What you need to do:
a - For each statement, say yes or no according to the forgiveness passage, and quote the passage's words that decide it: (i) The passage holds that forgiving someone means forgetting what they did. (ii) The employee who resigned said she would become a full-time mom. (iii) The former employee's work website was listed on LinkedIn.
b - Extend the forgiveness passage past its final sentence, keeping the same first-person voice.

Supplied passage:
Oprah says it best, “Forgiveness is giving up the hope that the past could be any different.” When someone wrongs you, especially to your core, it is so hard to “forgive and forget.” If you’ve figured out how to do this, you should be writing your own book (seriously).
To master healthy relationships, we need to practice the skill of forgiveness.
And when we forgive, we don’t forget. We might even have a scar on our heart forever. But we need to be able to move forward, knowing what we know. Even being afraid it will happen again.
I once had an employee who resigned. She told me she was going to be a full-time mom. A few months later, I noticed she had her own work website listed on LinkedIn. I followed the link, and as I read it, my shock grew to horror. A former employee took almost all of my intellectual property and used it in the content of her site. Even her claims about how expert she was were laughable. I was indignant, “I taught her everything she knows! And she lied to me. How dare she?”

Extracted material:
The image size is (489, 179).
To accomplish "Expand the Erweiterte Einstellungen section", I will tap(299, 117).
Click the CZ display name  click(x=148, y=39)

---

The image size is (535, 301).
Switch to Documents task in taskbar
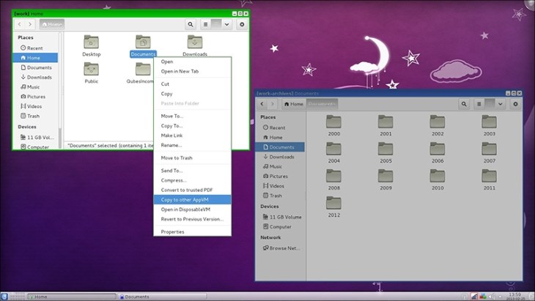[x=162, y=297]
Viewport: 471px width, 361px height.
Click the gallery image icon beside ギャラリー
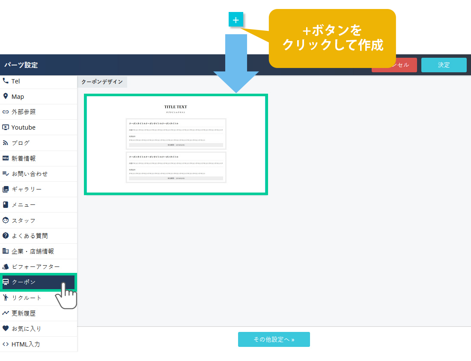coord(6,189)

==

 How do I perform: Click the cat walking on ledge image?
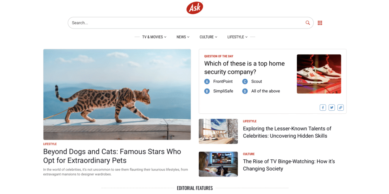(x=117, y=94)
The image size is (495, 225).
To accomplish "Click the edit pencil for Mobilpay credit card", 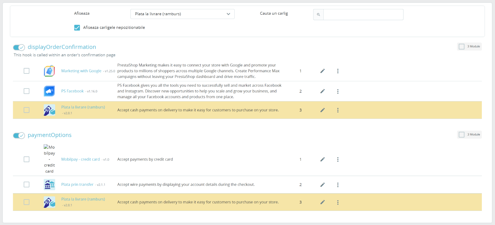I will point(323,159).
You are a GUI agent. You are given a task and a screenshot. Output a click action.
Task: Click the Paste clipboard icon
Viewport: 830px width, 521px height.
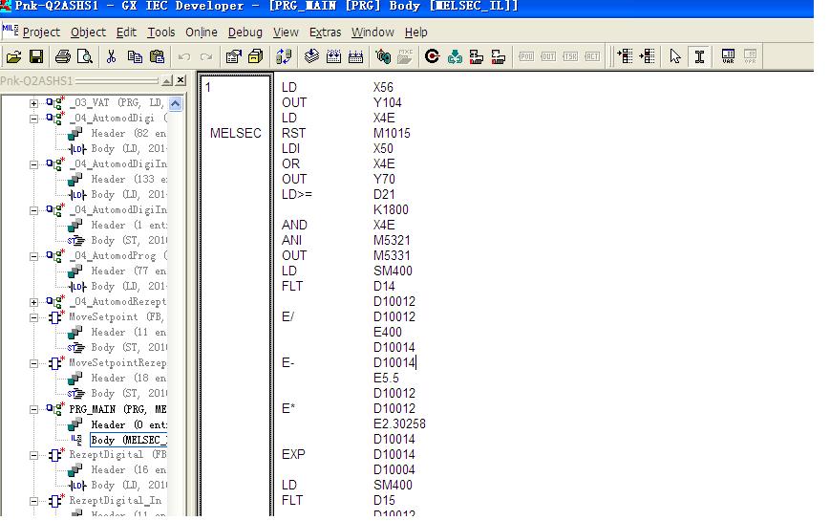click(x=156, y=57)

Responses:
a -
(i) No: "And when we forgive, we don’t forget."
(ii) Yes: "She told me she was going to be a full-time mom."
(iii) Yes: "I noticed she had her own work website listed on LinkedIn."

b -
When I asked her about it in a pretty vanilla email, she claimed it was just for a few projects she was doing. But it didn’t look that way. It looked like she had taken everything I had taught her and hung up a shingle.
By the way, if she had been honest with me, I would have been more than okay with it. You want to grow your talented employees so they feel confident to move on to the next thing. People can’t be with you forever. Little birds have to fly from the nest. Hopefully, as parents we stick around forever, but we still want to see our children become independent, make their own decisions and live their own lives. When we are managers, our jobs is to usher the people we care about on to the next phase of their journey.
But lying just isn’t cool.
Because I was so hurt, I had to decide if I could trust my next employee in that position. It could have been the same thing all over again—she could work for me for a couple of years, and then leave with all of of my company’s intellectual property.
And there was absolutely nothing I could to stop her—or anyone else for that matter.
My mom says, “The greatest obstacle to wealth is inflexibility.” But I think one of the greatest obstacles is also trust. I needed to trust my next employee. So, I had to forgive the old one.
It’s taken me quite a few years not to reference it or talk about it. It used to feel like such a betrayal. Now it just feels like a chapter. In the end, how was my anger toward her serving me? Or my company?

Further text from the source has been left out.